3. With subtraction, let's subtract 7 from 12.  To subtract take away counters. The counters are arranged in a pile of a 10 and 2 singles.  To subtract the 7, first ungroup the 10 pile and bring it back to the singles pile.  Then subtract the counters to find the five remaining.

As always, work your way through with verbal discussion, playing with the counters, writing the symbols to match what is happening. 

What I just wrote sounds a bit clinical.  How have you or can you do this process organically or by "living math out loud"?

Here are some on-line virtual counters for the discussion above.  Try it out yourself first and see what comes to you.

Operations and Algebraic Thinking
Understand addition as putting together and adding to and understand subtraction as taking apart and taking from.

Basic introductions to addition and subtraction start with taking a set number of items and breaking them up in multiple forms.  This is an important skill that will be used through math and will be reused often in Algebra.

Start with fingers.  How many fingers do you have?  Here you have the ability to show that 1 + 4 = 2 + 3 = 3 + 2 = 4 + 1 = 5.  Then 1 + 4 = 1 + 2 + 2 = 1 + 3 + 1 = 5 and so on.   Not only are children learning addition and subtraction but they are starting to get to understand, without the words, the concepts of commutative and associative property.  Commutative is moving around numbers doesn't change the answer and Associative means that the numbers stay in the same order but are grouped differently.  Decomposing 1 + 4 into 1 + (3 + 1) is important to building these skills.

In time, expand the number using different numbers of objects and have your child experience a solid sense of numbers.  Some teachers will make up a number triangle 1 - 2 - 3 for kids to show that 1 + 2 = 3 or 3 - 2 = 1 or 3 - 1 = 2.  Do this in real life with physical objects that can engage multiple senses.  Be sure to have fun relaxed conversations around the different possibilities.  Finally, translate the words, experiences, and concepts into number sentence and equations.  We are always building up from the concrete to the symbolic to the abstract in as many senses as possible.

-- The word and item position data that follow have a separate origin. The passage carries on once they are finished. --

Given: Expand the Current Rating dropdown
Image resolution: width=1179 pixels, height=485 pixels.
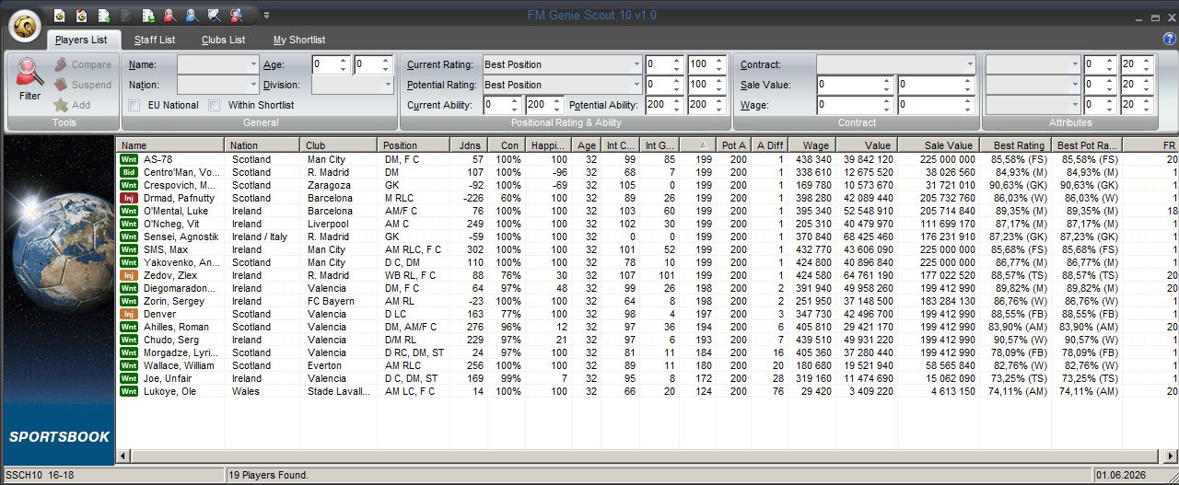Looking at the screenshot, I should [636, 64].
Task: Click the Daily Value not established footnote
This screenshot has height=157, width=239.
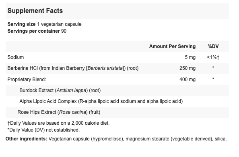Action: [x=43, y=130]
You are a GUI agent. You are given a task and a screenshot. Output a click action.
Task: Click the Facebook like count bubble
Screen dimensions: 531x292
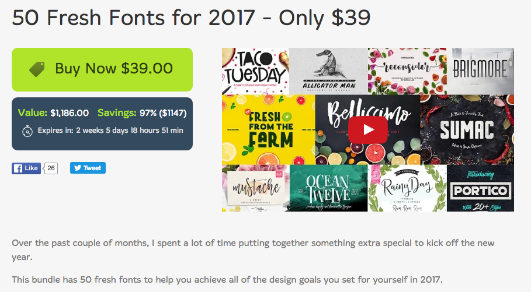point(51,168)
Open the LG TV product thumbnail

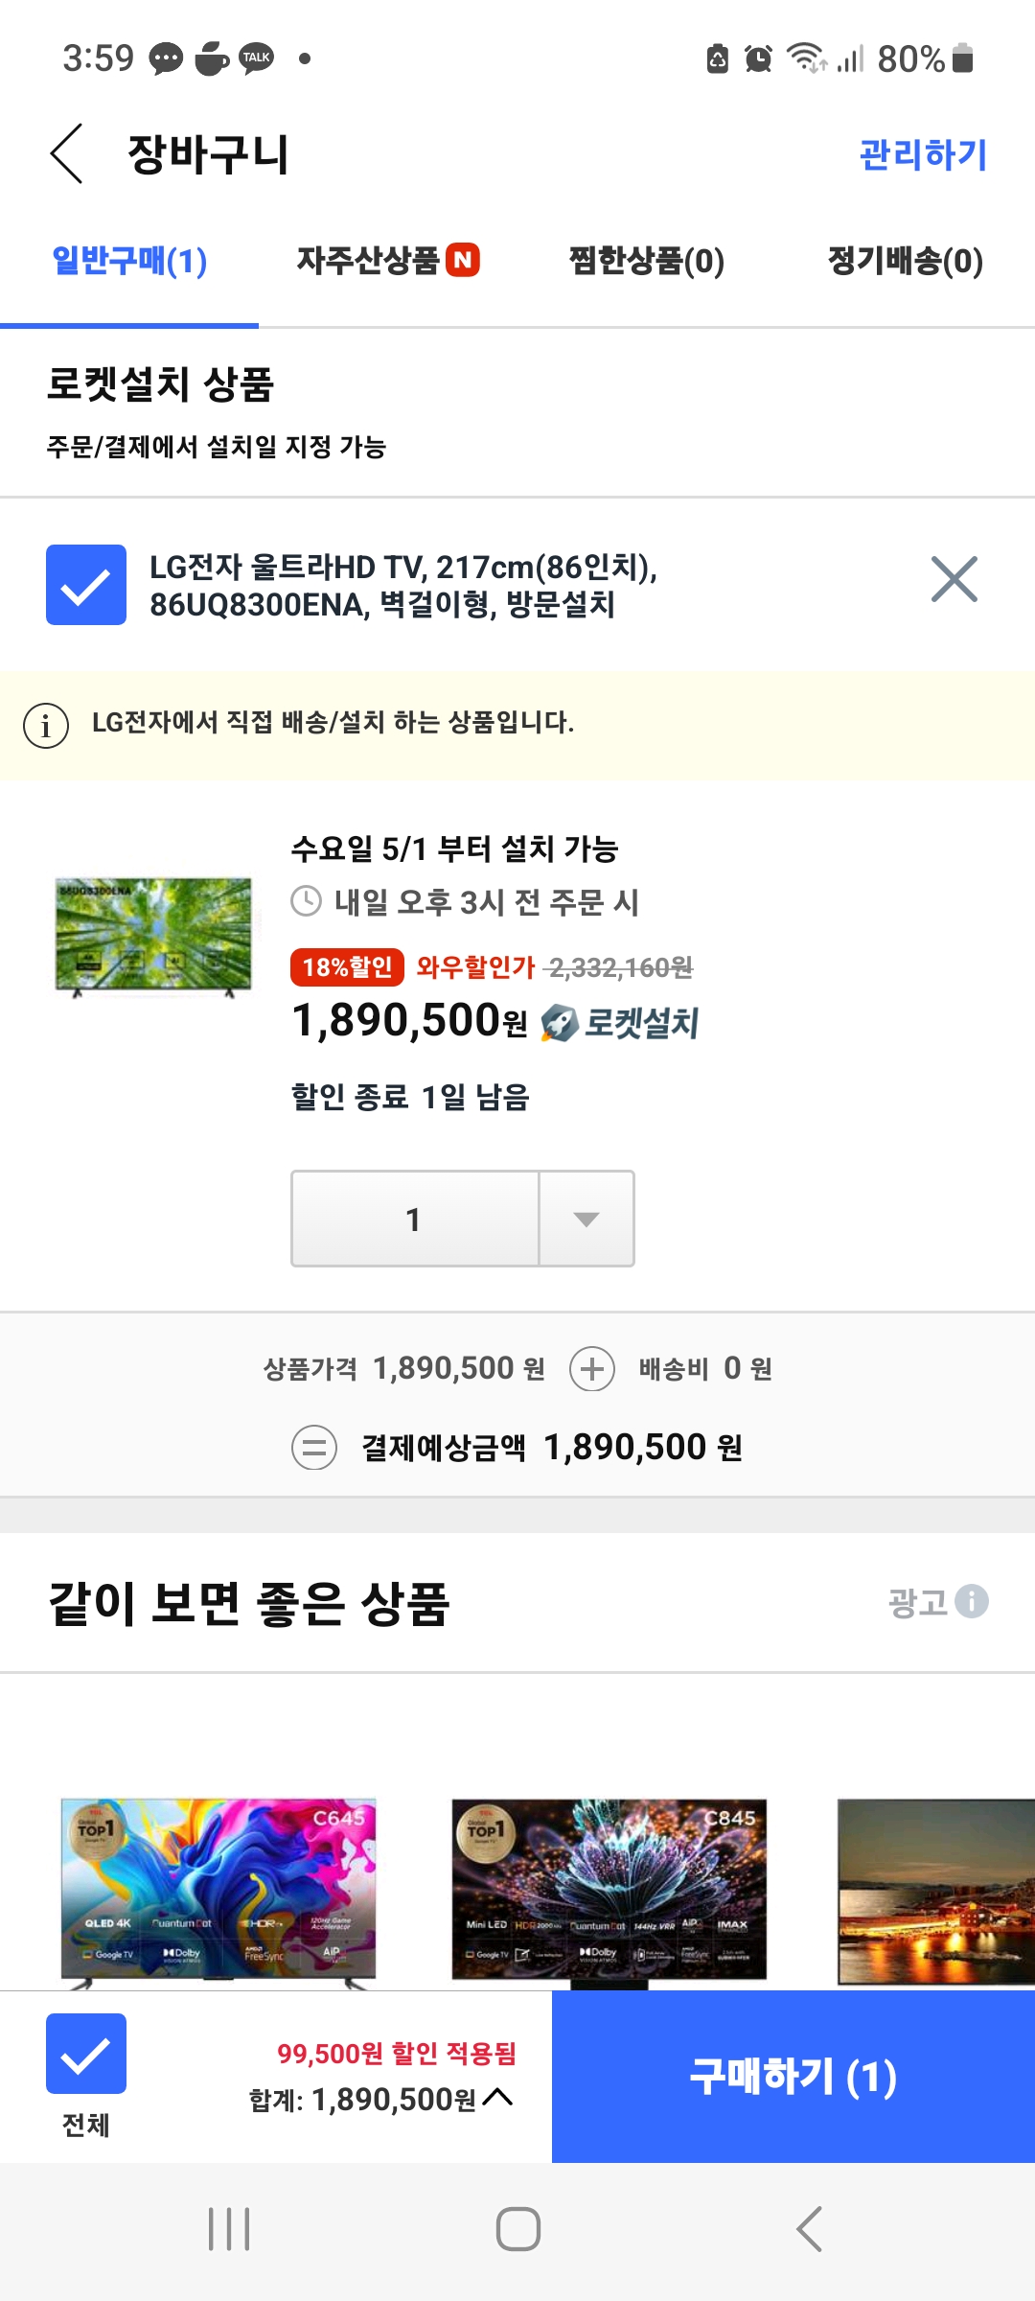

The most powerful tool that we have in math is our Base-10 number system.  We really take it for granted and many people don't know what it is even though they use it all day long.  As far as I am concerned, public education spends too little time on the number system.  I find that children and adults who have problem with arithmetic start from having no to poor understanding of Base-10.  

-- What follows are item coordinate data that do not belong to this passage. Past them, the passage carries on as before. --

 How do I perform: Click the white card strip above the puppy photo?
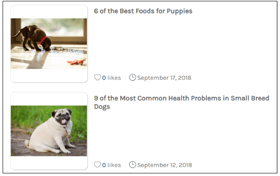[49, 12]
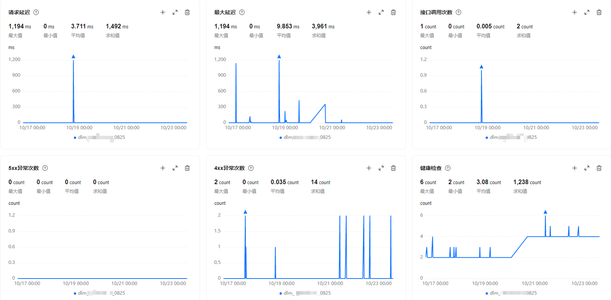
Task: Toggle legend series in 4xx异常次数 chart
Action: pyautogui.click(x=305, y=293)
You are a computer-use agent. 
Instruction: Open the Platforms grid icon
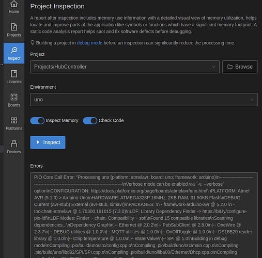coord(14,120)
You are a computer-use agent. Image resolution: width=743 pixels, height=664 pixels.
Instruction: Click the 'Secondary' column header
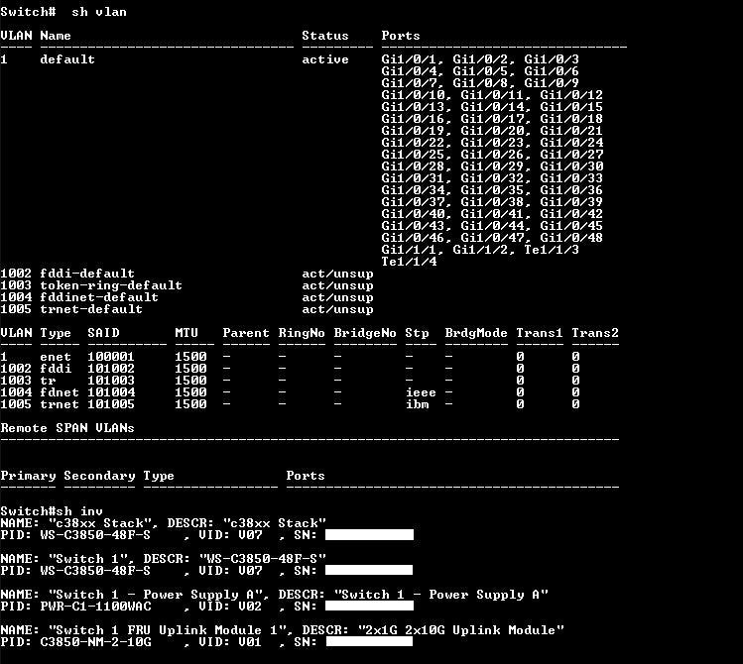pos(99,476)
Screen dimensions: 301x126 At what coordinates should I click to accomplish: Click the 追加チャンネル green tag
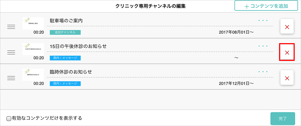click(65, 32)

Learning Base-10 is perfect for organic learning using items in the world, bundling them in groups of 10, and bundling those bundles in groups of 10.  Children leaving kindergarten just need to start to understand base 10 for two columns.

The key here is two things:

1. For children to experience a collection of items in groups of 10 with a remainder of single sticks giving them a two digit number
2. Learning that having 3 groups of 10 and no single sticks requires writing in both columns to get 30.
1. 3 in the 10s column and 0 in the 1s column.

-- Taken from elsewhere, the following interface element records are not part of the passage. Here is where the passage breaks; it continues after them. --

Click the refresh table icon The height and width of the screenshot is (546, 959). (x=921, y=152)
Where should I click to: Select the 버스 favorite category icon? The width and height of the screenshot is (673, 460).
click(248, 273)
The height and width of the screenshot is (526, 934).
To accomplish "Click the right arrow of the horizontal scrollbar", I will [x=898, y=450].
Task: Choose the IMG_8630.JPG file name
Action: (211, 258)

It is key that the child begins to create a simple two column table and to understand that both columns need to be written in.

Here is a very good virtual manipulative for you to play with.  Can you create something in real life that mimics this process?  Take the time and play with it yourself and explore by putting in more than 10 in the single cube column and then grouping bunches of 10 and move them into the 10s column. Clicking on the picture of the cube puts them down below.  
http://nlvm.usu.edu/en/nav/frames_asid_152_g_1_t_1.html?from=category_g_1_t_1.html

Any kind of teacher needs to ask a basic question before they start to teach: what is it that I have to teach and how do I make it happen. 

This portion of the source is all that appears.